В сравнении с пирамидой социальная композиция предстает как господство центра, вершины (схема, что и говорить, грубоватая, даже натянутая). Вершина непрестанно повергает свое основание в состояние ничтожества, волны смеха, вторя ей, пробегают по пирамиде сверху вниз, оспаривая притязания на достаточность того, кто поставлен ниже другого. Но вереница бегущих с вершины волн откатывается назад, и другая вереница бежит по пирамиде снизу вверх — на сей раз под сомнение ставится достаточность высокопоставленных лиц. Какое-то время это идущее вспять движение оспаривания не затрагивает вершины, но рано или поздно придет и ее черед. Действительно, в некотором смысле заразительная судорога удушает неисчислимое бытие: смех, строго говоря, никого не удушает, но если посмотреть на корчащуюся в смехе толпу (которую никогда не окинешь одним взором)? Придет, как я уже говорил, черед и вершины. Но как только поток оспаривания захлестнет вершину, наступает агония Бога в черной ночи.
3
Смех угадывает истину, которую полностью обнажает разорванность вершины: наша воля остановить бытие предана проклятию. Смех скользит по поверхности состояний легкой подавленности; в разорванности разверзается бездна. И в бездне, и в подавленности сквозит та же самая пустота: тщета бытия. Бытие гуляет в нас, словно ветер, его не поймаешь, его всегда не хватает, поскольку мы хотим замкнуть его в самости, тогда как бытие есть не что иное, как желание — необходимость — объять необъятное. Даже понимая всю соль комедии, ничего тут изменить нельзя. Прибегая ко всякого рода уловкам (униженность, самоотречение, вера в могущество разума), мы только глубже завязнем в болоте.
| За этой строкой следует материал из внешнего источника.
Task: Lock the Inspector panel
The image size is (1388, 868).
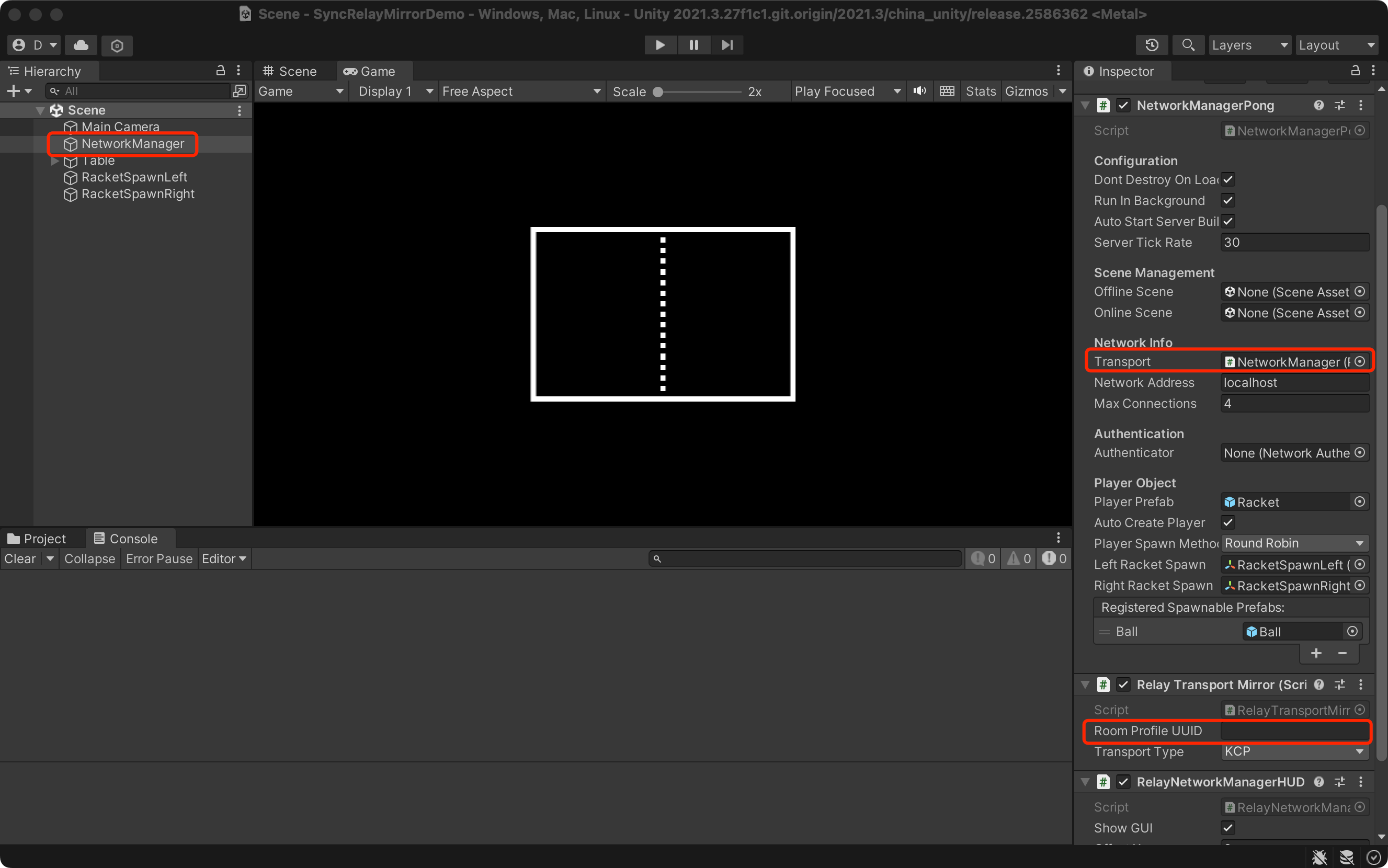Action: (x=1355, y=71)
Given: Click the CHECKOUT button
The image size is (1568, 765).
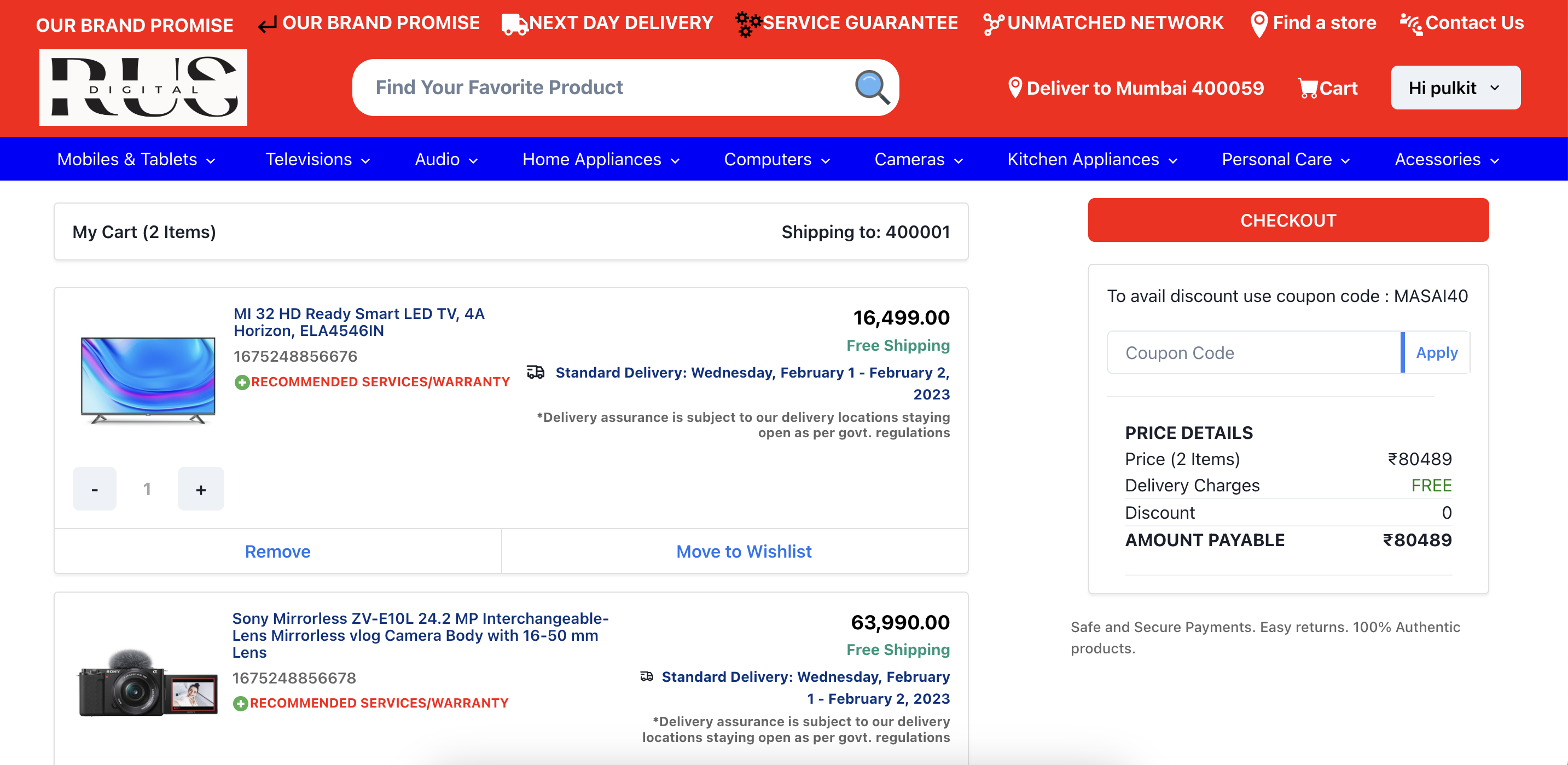Looking at the screenshot, I should 1288,221.
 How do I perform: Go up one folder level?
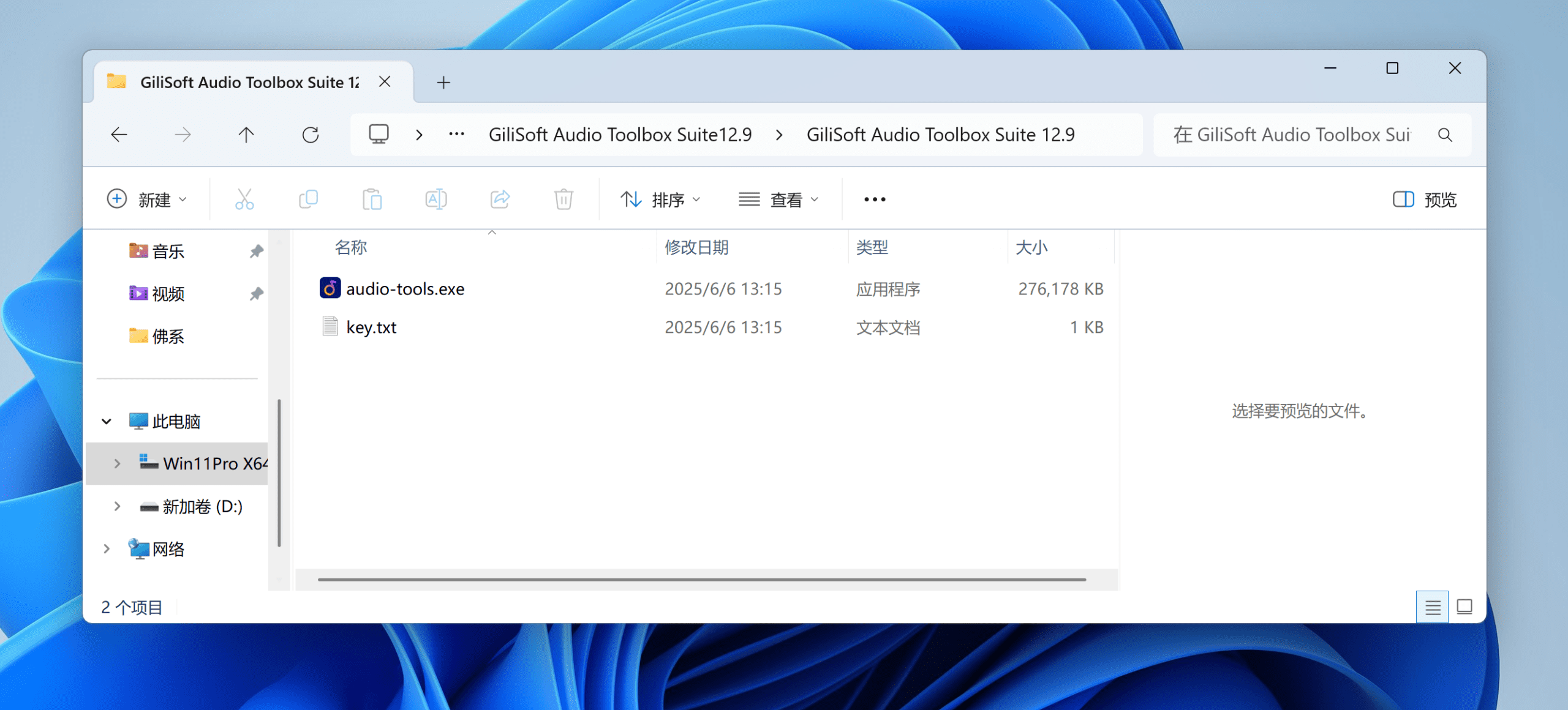point(246,135)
Нет ничего, что помогло бы человеку избежать чувства недостаточности или заставило бы его отказаться от непомерных притязаний. Само желание бежать выдает страх быть человеком; им и продиктовано лицемерие — все дело в том, что человек таков, что человеком быть не смеет.
В первую голову — этого не избежать — человек должен сражаться, сообразно движущей им воле быть в одиночестве, и в то же время — быть всем. Пока человек сражается, он не комичен и не трагичен, в нем все находится в подвешенном состоянии, он все подчиняет действию, посредством которого ему надлежит выражать свою волю (следовательно, ему надлежит жить моралью, предписаниями). Но тут возможна одна лазейка.
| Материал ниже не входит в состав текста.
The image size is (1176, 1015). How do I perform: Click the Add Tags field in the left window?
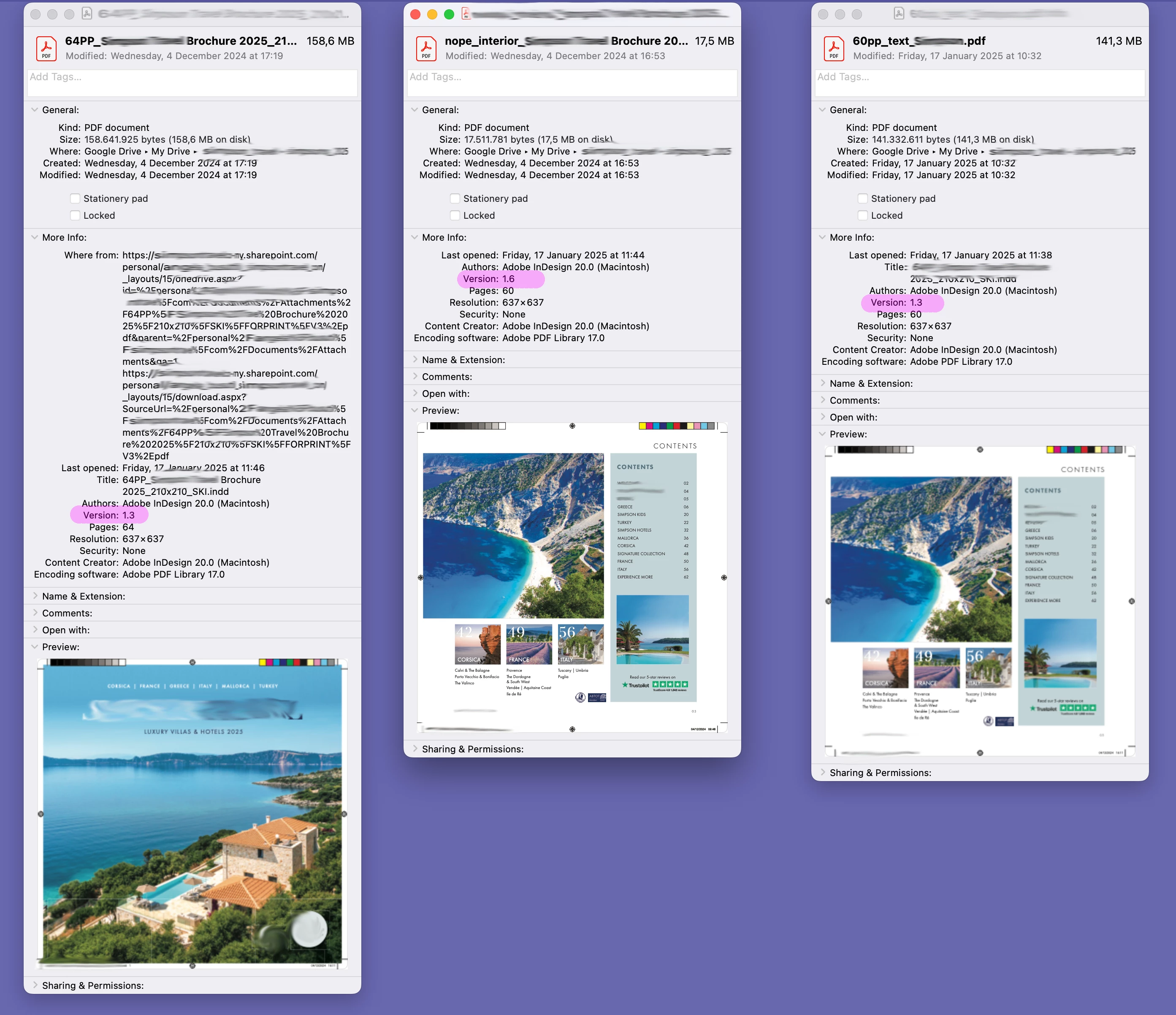(192, 83)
Человек сражается за усложняющуюся на его глазах композицию, и в этом смысле довольно затруднительно в полной мере достичь всеобщего бытия. Однако победы, одержанные в сражениях, к всеобщему приближают (развертываясь в выдающихся объединениях, человеческая жизнь легче обретает всеобщую ценность). Но едва сражения стихают — или же жизнь просто от них увиливает, — человеком овладевает чувство крайнего одиночества, а воля быть всем рвет его в клочья.
Тогда он вступает в битву уже не с равным по силе противником, но с самим ничто. В этой схватке ему легко вообразить себя быком на корриде: тот то погрязает в животной беззаботности, отдаваясь потаенному смертному изнеможению, то бешено бросается в пустоту, то и дело разверзаемую перед ним призрачным тореадором.
Но пустота, им атакованная, есть не что иное, как нагота, с которой он обручен — будучи чудовищем — с легкой душой взяв на себя этот грех. Человек перестает быть наподобие зверя игрушкой ничто, само ничто становится для него игрушкой — он низвергается в ничто, освещая его мрак своим смехом, который вырывается у человека, когда тот пьянеет от убивающей его пустоты.